Losses in a pivotal funding source

Making Ohio’s chronic underfunding of public transit worse, the eight transit agencies that levy a sales tax face a collective loss of $38.6 million a year as state lawmakers narrow the state sales tax base in this budget bill. The services of Medicaid managed care organizations (MCOs) were previously taxed under the sales tax base, but the budget moves that to the insurance tax. The state overall suffered no loss from this change, but local transit agencies and specific counties lose a significant revenue stream. In 2016 alone, MCO tax revenue provided $38.6 million for Ohio transit agencies. Some counties are hurt worse than others; sales tax revenues from MCOs were distributed based on where Medicaid enrolees lived, so areas where low income people live, work and depend on public transit are hurt especially badly.

The 2018-19 budget includes a transition fund to help while localities decide how to cut services or replace lost revenues. The affected transit agencies with a sales tax get $34.4 million—not quite one year’s replacement—and pending legislation will likely appropriate a small amount of additional funding. But there is no permanent solution for the huge loss in agency budgets. In fact, the funding loss faced by just these eight agencies is nearly as large as the entire state appropriation for public transit for one year.

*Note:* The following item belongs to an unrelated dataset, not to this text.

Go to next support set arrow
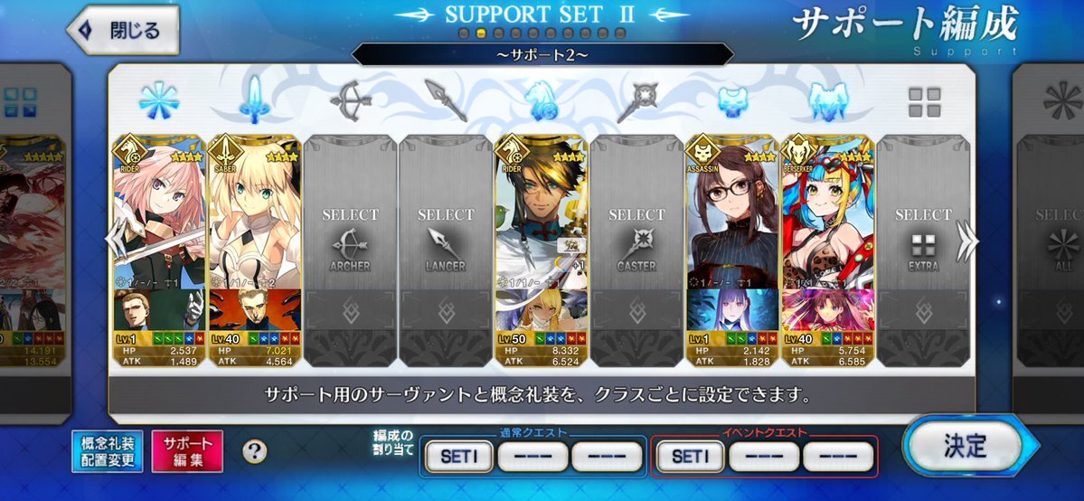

Post 2018-2019 Budget Bite: Public Transit

Recommendations

Ohio can boost public transit funding by using more flexible federal highway funds. The Transit Needs study recommends Ohio use $50 million a year in highway “flex” funds for public transit, Ohio’s current budget of $33 million falls short of the target.

Ohio can support public transit by creating an ongoing, dedicated source of funds to replace the sales tax revenues that agencies have lost. Policy Matters Ohio has suggested legislators scrutinize the state’s $9 billion tax expenditure budget for uneconomical, unnecessary tax breaks to eliminate, with the revenues, used to backfill for the loss of MCO tax revenues.

The loss of the MCO tax revenues is an immediate, huge problem for Ohio’s transit agencies in many of its largest cities. However, the entire system of 61 urban and rural transit entities across the state is badly underfunded. Transit agencies serving small cities and rural places often struggle to garner the required local funds to match state or federal funds to upgrade equipment. The state needs to not only replace the loss of sales tax revenues for impacted agencies, but start funding public transit at the level recommended by the Statewide Transit Needs study: by investing $120 million through a combination of General Revenue Funds and highway flex funds now, and even more in the future, until fleets are upgraded and market demand is met.


[1] The state also appropriates another $33.2 million in federal formula funds for mass transit, but this is not a decision point for state legislators.